About four months ago the SO and I decided that it was time to put our house on the market. We need more space (I need more space for all my hobbies). We searched high and low and went on a marathon of viewings and then...we found it...the perfect house for us. It met so much of our wish list criteria it was scary. Back and forth with the home owners and a deal was made. Of course, then we had to sell ours.
I didn't think it would be so hard. I thought I'd be all settled into our new house by now but here we are still living with the ever pressing demand of viewings and open houses hanging over our heads. I'm tired and the worse thing is all I can do is wait. I don't like not having control of a situation but I have no control over this. It's starting to wear on my nerves (and my sanity).

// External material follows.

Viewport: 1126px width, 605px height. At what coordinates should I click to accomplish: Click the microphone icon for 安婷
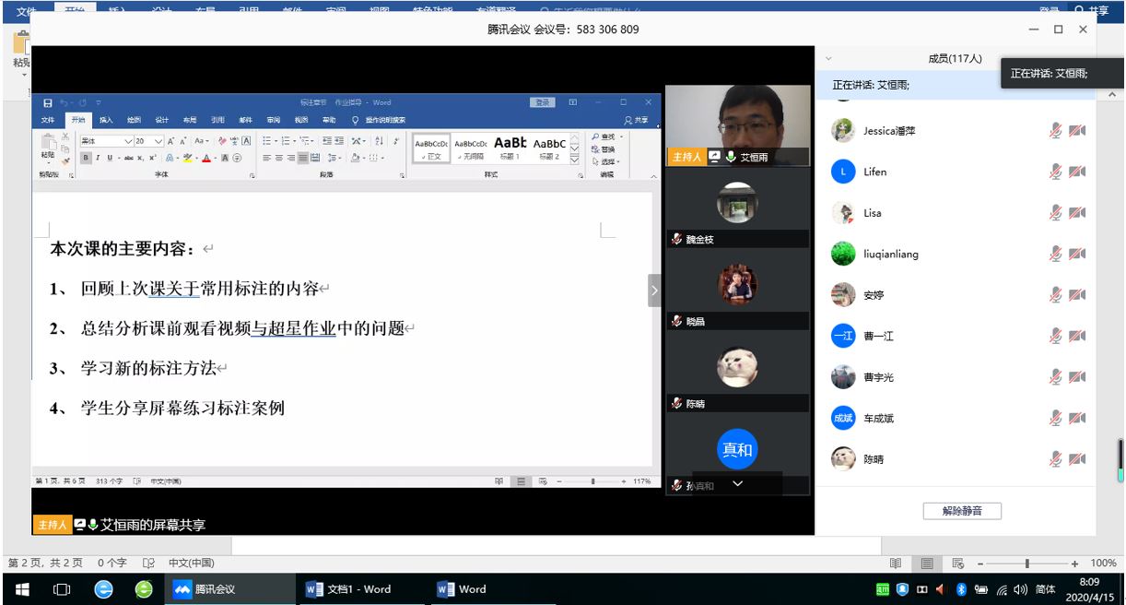click(x=1056, y=295)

In the fall we cancelled a vacation because we'd need those vacation days to move but we didn't move so I was down a week of R&R which the little voice in my head is still complaining about.
I'm starting to detest that 'for sale' sign on the yard. I keep hoping that tomorrow will be the day that when I drive up the street I see "SOLD" splayed across the sign. But yesterday wasn't 'tomorrow' and today won't be 'tomorrow'. For sanity's sake I hope that 'tomorrow' comes soon (at least soon enought that we don't lose out on the house we found).
With every passing day my fingers remain crossed but my patience is running thin.